Better service, lower costs and happier contact centre people: Too good to be true?

Through application of Vanguard’s methods, profound improvement in performance is achieved in months, not years. Designing and managing organisations to deliver against customer demands – service improves, costs fall naturally, and engagement scores go through the roof.

For example, in the private sector, one financial services organisation learned that they had over 50 per cent failure demand coming into their Contact Centre. In a matter of months it was reduced to 4 per cent. Other private sector organisations have withdrawn from ‘low-cost’ overseas service centres in favour of learning to solve customer problems at the first point of transaction. Counterintuitively they have found capacity increased and it was less expensive.

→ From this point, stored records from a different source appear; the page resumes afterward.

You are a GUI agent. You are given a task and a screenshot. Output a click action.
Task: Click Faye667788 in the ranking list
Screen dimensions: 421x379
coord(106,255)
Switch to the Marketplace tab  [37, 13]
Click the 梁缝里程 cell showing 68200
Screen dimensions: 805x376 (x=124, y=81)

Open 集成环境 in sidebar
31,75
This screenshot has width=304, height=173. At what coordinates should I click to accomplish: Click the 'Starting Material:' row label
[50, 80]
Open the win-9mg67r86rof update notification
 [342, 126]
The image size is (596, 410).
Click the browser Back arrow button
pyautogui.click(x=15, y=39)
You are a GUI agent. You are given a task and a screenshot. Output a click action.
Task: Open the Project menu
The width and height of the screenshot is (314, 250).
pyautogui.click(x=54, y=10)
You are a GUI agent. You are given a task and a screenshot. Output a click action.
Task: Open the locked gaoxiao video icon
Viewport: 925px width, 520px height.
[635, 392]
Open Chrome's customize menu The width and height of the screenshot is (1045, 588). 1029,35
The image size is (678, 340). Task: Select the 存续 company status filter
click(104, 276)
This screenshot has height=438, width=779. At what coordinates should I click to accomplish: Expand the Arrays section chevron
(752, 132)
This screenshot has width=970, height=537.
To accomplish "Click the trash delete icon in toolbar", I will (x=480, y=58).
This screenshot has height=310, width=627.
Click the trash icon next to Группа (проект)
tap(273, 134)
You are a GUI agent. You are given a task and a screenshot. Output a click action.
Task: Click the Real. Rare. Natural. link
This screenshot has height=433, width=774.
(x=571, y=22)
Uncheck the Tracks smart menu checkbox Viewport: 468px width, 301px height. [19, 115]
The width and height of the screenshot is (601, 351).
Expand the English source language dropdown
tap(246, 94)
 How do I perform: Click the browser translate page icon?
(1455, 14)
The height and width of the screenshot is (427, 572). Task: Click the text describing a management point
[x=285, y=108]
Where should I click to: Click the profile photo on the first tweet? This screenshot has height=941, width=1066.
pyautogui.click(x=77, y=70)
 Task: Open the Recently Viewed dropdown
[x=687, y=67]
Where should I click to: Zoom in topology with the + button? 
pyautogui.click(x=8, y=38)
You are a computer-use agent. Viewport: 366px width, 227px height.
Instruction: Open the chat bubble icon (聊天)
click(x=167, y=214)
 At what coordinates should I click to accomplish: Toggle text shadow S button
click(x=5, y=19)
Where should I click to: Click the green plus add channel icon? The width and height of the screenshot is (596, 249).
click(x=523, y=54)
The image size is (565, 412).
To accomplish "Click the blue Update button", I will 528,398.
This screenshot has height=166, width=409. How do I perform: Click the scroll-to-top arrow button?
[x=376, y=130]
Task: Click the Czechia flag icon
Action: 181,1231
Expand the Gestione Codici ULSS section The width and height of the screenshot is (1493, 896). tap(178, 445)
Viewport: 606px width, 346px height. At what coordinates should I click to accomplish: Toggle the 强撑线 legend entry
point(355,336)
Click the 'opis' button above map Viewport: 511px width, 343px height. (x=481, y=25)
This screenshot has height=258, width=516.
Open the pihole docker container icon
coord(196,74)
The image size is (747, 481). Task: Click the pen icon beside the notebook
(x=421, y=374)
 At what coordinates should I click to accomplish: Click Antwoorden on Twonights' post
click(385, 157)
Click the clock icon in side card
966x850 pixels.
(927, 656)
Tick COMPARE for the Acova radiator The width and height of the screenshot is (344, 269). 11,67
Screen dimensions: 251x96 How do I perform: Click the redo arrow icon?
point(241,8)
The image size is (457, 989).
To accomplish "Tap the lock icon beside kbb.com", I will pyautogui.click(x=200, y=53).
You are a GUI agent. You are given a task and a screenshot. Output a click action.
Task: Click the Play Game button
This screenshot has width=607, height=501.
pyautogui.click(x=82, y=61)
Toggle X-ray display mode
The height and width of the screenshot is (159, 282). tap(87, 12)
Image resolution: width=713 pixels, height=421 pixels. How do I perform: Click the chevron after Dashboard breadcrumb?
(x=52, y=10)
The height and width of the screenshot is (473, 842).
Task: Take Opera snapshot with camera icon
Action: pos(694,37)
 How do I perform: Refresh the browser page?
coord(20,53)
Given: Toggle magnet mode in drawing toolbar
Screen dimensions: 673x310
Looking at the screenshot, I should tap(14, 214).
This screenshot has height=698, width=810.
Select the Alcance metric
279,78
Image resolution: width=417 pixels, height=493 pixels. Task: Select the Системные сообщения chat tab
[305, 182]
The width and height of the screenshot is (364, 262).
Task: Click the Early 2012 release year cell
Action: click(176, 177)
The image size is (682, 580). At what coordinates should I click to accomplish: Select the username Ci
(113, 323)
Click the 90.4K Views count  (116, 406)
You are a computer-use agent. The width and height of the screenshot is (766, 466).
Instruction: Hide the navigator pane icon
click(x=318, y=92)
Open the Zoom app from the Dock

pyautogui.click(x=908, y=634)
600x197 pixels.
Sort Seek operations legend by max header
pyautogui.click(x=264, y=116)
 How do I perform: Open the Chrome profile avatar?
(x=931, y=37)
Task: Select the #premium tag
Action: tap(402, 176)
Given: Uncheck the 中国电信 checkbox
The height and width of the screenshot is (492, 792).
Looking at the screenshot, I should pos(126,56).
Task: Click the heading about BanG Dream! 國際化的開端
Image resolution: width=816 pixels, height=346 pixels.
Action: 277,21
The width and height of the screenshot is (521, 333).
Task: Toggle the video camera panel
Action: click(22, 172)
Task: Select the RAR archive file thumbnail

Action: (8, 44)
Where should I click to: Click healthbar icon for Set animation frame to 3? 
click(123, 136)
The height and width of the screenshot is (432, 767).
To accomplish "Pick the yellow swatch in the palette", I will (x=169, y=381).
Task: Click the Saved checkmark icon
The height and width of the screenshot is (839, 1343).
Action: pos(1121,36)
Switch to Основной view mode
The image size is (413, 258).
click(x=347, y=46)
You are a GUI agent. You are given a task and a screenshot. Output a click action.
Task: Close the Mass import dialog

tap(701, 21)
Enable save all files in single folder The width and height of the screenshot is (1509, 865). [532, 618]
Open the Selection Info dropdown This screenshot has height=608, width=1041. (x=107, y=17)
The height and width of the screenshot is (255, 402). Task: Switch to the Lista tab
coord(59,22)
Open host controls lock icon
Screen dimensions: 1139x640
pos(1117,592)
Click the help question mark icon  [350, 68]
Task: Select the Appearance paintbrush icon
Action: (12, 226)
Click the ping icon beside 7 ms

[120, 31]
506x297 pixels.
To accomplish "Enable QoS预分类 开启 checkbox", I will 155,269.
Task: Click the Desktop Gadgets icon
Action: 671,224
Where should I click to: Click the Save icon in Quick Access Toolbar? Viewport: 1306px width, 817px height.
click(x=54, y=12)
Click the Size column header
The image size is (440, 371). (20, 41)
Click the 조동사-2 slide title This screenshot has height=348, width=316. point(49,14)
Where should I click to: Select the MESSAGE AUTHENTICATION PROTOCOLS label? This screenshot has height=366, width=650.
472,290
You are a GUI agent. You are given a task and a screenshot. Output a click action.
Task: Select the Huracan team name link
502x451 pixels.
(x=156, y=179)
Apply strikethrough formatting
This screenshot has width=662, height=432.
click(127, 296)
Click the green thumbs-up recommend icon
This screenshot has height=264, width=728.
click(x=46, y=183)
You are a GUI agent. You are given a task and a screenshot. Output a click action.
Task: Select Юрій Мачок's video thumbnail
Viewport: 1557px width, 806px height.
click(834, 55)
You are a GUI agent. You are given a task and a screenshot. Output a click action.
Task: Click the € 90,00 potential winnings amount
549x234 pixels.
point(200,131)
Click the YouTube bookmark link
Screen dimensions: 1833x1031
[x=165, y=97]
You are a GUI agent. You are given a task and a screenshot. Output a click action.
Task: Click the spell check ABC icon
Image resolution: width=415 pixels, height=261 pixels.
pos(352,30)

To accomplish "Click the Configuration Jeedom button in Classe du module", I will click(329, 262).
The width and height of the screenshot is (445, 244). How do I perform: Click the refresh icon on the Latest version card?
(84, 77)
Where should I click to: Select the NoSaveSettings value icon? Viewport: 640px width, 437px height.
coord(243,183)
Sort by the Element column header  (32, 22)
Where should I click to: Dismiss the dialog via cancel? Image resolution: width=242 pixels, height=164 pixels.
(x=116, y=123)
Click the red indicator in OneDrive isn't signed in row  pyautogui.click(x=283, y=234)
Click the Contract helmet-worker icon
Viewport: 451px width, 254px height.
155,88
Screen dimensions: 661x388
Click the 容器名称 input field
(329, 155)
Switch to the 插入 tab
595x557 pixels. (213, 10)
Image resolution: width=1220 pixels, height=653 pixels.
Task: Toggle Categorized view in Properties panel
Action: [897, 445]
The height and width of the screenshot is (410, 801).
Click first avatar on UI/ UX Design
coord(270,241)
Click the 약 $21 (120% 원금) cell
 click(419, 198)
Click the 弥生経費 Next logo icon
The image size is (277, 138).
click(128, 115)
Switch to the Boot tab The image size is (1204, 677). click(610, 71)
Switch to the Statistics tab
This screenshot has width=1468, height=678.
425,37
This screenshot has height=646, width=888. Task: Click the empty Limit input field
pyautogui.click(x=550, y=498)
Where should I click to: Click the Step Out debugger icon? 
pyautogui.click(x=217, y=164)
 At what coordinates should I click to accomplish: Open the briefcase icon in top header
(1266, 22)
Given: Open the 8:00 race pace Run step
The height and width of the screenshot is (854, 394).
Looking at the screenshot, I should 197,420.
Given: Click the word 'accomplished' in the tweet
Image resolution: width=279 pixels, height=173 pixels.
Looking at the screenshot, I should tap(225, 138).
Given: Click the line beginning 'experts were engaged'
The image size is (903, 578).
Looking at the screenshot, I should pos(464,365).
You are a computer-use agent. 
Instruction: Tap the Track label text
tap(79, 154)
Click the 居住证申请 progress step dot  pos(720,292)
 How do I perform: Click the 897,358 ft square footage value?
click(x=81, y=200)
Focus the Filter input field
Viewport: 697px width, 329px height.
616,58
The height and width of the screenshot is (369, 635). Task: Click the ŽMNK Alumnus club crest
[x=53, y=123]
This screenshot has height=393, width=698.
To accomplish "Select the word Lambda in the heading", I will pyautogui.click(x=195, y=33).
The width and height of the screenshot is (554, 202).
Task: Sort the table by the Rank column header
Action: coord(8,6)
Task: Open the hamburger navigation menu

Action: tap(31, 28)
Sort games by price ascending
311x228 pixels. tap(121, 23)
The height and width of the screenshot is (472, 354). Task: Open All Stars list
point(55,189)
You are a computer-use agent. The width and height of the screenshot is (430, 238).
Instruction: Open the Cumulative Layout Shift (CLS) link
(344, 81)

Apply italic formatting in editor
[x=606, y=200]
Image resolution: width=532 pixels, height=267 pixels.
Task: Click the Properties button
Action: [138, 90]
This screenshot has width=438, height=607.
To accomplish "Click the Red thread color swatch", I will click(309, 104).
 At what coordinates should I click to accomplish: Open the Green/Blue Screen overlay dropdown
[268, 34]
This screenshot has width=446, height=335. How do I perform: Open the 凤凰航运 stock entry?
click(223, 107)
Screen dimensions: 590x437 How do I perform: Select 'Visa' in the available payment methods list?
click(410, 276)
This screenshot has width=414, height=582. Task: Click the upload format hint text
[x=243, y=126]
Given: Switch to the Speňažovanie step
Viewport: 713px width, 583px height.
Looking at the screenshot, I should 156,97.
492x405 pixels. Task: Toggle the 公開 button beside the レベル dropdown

In the same vein, local authority service designs are often fragmented; the notion is that breaking work into standard pieces to be completed in batches by different people will lead to greater efficiency. The counterintuitive truth managers learn is that this creates waste in the shape of duplication, delays and handovers, and the consequence is more failure demand. Local authorities employing new thinking rejected the use of ‘back offices’ in favour of designing their organisations to solve more service problems at the point of transaction – maximising the use of ‘front-office-only’ designs to deliver services – rejecting the notion of ‘economies of scale’ in favour of achieving real economies through better flow.

I want to introduce you to Sandra Davison. Below was Sandra’s experience on what happened when, as Centre Manager, she introduced the Vanguard Method into the Customer Information Centre at Friends Provident – a major life insurance provider in the UK.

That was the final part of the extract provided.